#### Your goal:
Give back each line below verbatim.

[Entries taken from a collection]
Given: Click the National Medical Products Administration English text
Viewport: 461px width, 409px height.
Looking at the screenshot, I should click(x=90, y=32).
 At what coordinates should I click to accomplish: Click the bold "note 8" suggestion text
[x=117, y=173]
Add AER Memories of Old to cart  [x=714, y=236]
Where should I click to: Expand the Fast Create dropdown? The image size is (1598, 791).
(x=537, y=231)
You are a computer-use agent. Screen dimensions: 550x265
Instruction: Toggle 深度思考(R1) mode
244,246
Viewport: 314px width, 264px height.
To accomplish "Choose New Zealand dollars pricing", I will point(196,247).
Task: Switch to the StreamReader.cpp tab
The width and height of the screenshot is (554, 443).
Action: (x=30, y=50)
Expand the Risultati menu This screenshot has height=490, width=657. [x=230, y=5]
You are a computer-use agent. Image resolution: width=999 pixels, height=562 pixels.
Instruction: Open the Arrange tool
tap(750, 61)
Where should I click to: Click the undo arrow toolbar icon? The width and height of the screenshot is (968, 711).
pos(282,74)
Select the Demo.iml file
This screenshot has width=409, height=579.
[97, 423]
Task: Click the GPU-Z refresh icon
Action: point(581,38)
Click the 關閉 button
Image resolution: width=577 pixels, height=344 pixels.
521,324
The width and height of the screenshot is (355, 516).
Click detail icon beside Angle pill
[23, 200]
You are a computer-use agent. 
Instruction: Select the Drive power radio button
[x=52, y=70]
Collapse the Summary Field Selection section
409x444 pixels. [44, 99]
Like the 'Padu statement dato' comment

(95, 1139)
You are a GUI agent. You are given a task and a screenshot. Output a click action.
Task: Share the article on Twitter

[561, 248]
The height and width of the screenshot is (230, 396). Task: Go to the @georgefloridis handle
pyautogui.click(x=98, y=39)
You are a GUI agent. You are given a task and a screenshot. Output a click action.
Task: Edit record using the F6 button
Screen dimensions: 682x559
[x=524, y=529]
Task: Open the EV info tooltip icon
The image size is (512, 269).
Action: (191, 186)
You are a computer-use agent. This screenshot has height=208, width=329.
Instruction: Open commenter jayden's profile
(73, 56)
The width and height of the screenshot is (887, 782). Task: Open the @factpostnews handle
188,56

#### Result for this task:
Given: Click the National Medical Products Administration English text
Viewport: 461px width, 409px height.
Looking at the screenshot, I should click(x=90, y=32).
 At what coordinates should I click to accomplish: Click the bold "note 8" suggestion text
[x=117, y=173]
Add AER Memories of Old to cart  [x=714, y=236]
Where should I click to: Expand the Fast Create dropdown? The image size is (1598, 791).
(x=537, y=231)
You are a computer-use agent. Screen dimensions: 550x265
Instruction: Toggle 深度思考(R1) mode
244,246
Viewport: 314px width, 264px height.
To accomplish "Choose New Zealand dollars pricing", I will point(196,247).
Task: Switch to the StreamReader.cpp tab
The width and height of the screenshot is (554, 443).
Action: (x=30, y=50)
Expand the Risultati menu This screenshot has height=490, width=657. [x=230, y=5]
You are a computer-use agent. Image resolution: width=999 pixels, height=562 pixels.
Instruction: Open the Arrange tool
tap(750, 61)
Where should I click to: Click the undo arrow toolbar icon? The width and height of the screenshot is (968, 711).
pos(282,74)
Select the Demo.iml file
This screenshot has width=409, height=579.
[97, 423]
Task: Click the GPU-Z refresh icon
Action: point(581,38)
Click the 關閉 button
Image resolution: width=577 pixels, height=344 pixels.
521,324
The width and height of the screenshot is (355, 516).
Click detail icon beside Angle pill
[23, 200]
You are a computer-use agent. 
Instruction: Select the Drive power radio button
[x=52, y=70]
Collapse the Summary Field Selection section
409x444 pixels. [44, 99]
Like the 'Padu statement dato' comment

(95, 1139)
You are a GUI agent. You are given a task and a screenshot. Output a click action.
Task: Share the article on Twitter

[561, 248]
The height and width of the screenshot is (230, 396). Task: Go to the @georgefloridis handle
pyautogui.click(x=98, y=39)
You are a GUI agent. You are given a task and a screenshot. Output a click action.
Task: Edit record using the F6 button
Screen dimensions: 682x559
[x=524, y=529]
Task: Open the EV info tooltip icon
The image size is (512, 269).
Action: (191, 186)
You are a computer-use agent. This screenshot has height=208, width=329.
Instruction: Open commenter jayden's profile
(73, 56)
The width and height of the screenshot is (887, 782). Task: Open the @factpostnews handle
188,56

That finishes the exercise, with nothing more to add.